++++ The data
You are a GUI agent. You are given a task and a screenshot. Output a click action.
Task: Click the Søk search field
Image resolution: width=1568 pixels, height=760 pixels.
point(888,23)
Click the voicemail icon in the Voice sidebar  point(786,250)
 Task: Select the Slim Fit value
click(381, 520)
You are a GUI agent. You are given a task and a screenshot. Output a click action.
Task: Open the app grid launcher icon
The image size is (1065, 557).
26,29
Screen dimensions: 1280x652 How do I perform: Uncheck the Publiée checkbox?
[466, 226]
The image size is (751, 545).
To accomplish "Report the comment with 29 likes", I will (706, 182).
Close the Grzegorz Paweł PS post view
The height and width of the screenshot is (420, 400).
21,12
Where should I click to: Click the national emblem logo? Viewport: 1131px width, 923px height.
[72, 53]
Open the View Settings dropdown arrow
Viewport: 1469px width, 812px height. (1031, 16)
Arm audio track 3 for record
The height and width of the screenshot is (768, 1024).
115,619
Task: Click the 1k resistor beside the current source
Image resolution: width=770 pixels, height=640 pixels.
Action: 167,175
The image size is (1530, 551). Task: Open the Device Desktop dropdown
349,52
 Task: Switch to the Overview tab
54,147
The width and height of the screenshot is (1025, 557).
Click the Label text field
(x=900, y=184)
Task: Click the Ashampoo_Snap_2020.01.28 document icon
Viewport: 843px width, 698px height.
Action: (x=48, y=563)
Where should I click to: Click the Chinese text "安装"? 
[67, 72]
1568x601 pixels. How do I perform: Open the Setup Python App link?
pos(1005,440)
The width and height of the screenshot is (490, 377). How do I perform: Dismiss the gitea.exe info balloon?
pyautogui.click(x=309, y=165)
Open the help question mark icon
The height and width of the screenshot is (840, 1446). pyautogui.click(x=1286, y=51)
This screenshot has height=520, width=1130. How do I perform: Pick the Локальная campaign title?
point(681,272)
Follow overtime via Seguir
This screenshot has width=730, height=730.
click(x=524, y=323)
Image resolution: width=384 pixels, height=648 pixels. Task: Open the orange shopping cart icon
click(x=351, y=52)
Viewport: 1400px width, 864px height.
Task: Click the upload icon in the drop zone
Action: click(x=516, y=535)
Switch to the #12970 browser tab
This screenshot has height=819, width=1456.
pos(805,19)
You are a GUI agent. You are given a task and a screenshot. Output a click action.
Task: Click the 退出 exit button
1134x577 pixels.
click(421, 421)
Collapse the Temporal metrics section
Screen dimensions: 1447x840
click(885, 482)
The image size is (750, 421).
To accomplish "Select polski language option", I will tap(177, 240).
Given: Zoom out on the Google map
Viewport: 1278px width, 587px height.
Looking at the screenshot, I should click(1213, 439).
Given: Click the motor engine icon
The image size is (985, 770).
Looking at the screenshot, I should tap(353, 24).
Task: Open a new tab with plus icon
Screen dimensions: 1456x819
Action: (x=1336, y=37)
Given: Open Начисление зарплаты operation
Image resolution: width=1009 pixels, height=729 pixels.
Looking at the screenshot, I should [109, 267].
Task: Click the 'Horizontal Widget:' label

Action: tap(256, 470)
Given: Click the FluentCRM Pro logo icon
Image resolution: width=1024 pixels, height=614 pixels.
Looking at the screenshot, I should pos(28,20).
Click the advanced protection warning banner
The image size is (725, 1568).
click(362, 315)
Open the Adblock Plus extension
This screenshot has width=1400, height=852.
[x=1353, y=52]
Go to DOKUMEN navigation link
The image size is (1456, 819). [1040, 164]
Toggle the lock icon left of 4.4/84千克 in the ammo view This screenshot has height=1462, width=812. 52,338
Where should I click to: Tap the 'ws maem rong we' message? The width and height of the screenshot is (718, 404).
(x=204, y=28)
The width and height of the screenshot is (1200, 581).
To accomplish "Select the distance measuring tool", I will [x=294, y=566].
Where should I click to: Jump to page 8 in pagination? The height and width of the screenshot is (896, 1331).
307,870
++++++++
Rewrite the rows above, putting "What should I do to:" wherever "How do I perform:" occurs and keeping everything else the same.

You are a GUI agent. You are given a task and a screenshot. Output a click action.
Task: Click the Søk search field
Image resolution: width=1568 pixels, height=760 pixels.
point(888,23)
Click the voicemail icon in the Voice sidebar  point(786,250)
 Task: Select the Slim Fit value
click(381, 520)
You are a GUI agent. You are given a task and a screenshot. Output a click action.
Task: Open the app grid launcher icon
The image size is (1065, 557).
26,29
Screen dimensions: 1280x652 What should I do to: Uncheck the Publiée checkbox?
[466, 226]
The image size is (751, 545).
To accomplish "Report the comment with 29 likes", I will (706, 182).
Close the Grzegorz Paweł PS post view
The height and width of the screenshot is (420, 400).
21,12
Where should I click to: Click the national emblem logo? Viewport: 1131px width, 923px height.
[72, 53]
Open the View Settings dropdown arrow
Viewport: 1469px width, 812px height. (1031, 16)
Arm audio track 3 for record
The height and width of the screenshot is (768, 1024).
115,619
Task: Click the 1k resistor beside the current source
Image resolution: width=770 pixels, height=640 pixels.
Action: 167,175
The image size is (1530, 551). Task: Open the Device Desktop dropdown
349,52
 Task: Switch to the Overview tab
54,147
The width and height of the screenshot is (1025, 557).
Click the Label text field
(x=900, y=184)
Task: Click the Ashampoo_Snap_2020.01.28 document icon
Viewport: 843px width, 698px height.
Action: (x=48, y=563)
Where should I click to: Click the Chinese text "安装"? 
[67, 72]
1568x601 pixels. What should I do to: Open the Setup Python App link?
pos(1005,440)
The width and height of the screenshot is (490, 377). What should I do to: Dismiss the gitea.exe info balloon?
pyautogui.click(x=309, y=165)
Open the help question mark icon
The height and width of the screenshot is (840, 1446). pyautogui.click(x=1286, y=51)
This screenshot has height=520, width=1130. What should I do to: Pick the Локальная campaign title?
point(681,272)
Follow overtime via Seguir
This screenshot has width=730, height=730.
click(x=524, y=323)
Image resolution: width=384 pixels, height=648 pixels. Task: Open the orange shopping cart icon
click(x=351, y=52)
Viewport: 1400px width, 864px height.
Task: Click the upload icon in the drop zone
Action: click(x=516, y=535)
Switch to the #12970 browser tab
This screenshot has height=819, width=1456.
pos(805,19)
You are a GUI agent. You are given a task and a screenshot. Output a click action.
Task: Click the 退出 exit button
1134x577 pixels.
click(421, 421)
Collapse the Temporal metrics section
Screen dimensions: 1447x840
click(885, 482)
The image size is (750, 421).
To accomplish "Select polski language option", I will tap(177, 240).
Given: Zoom out on the Google map
Viewport: 1278px width, 587px height.
Looking at the screenshot, I should click(1213, 439).
Given: Click the motor engine icon
The image size is (985, 770).
Looking at the screenshot, I should tap(353, 24).
Task: Open a new tab with plus icon
Screen dimensions: 1456x819
Action: (x=1336, y=37)
Given: Open Начисление зарплаты operation
Image resolution: width=1009 pixels, height=729 pixels.
Looking at the screenshot, I should [109, 267].
Task: Click the 'Horizontal Widget:' label

Action: tap(256, 470)
Given: Click the FluentCRM Pro logo icon
Image resolution: width=1024 pixels, height=614 pixels.
Looking at the screenshot, I should pos(28,20).
Click the advanced protection warning banner
The image size is (725, 1568).
click(362, 315)
Open the Adblock Plus extension
This screenshot has width=1400, height=852.
[x=1353, y=52]
Go to DOKUMEN navigation link
The image size is (1456, 819). [1040, 164]
Toggle the lock icon left of 4.4/84千克 in the ammo view This screenshot has height=1462, width=812. 52,338
Where should I click to: Tap the 'ws maem rong we' message? The width and height of the screenshot is (718, 404).
(x=204, y=28)
The width and height of the screenshot is (1200, 581).
To accomplish "Select the distance measuring tool", I will [x=294, y=566].
Where should I click to: Jump to page 8 in pagination? The height and width of the screenshot is (896, 1331).
307,870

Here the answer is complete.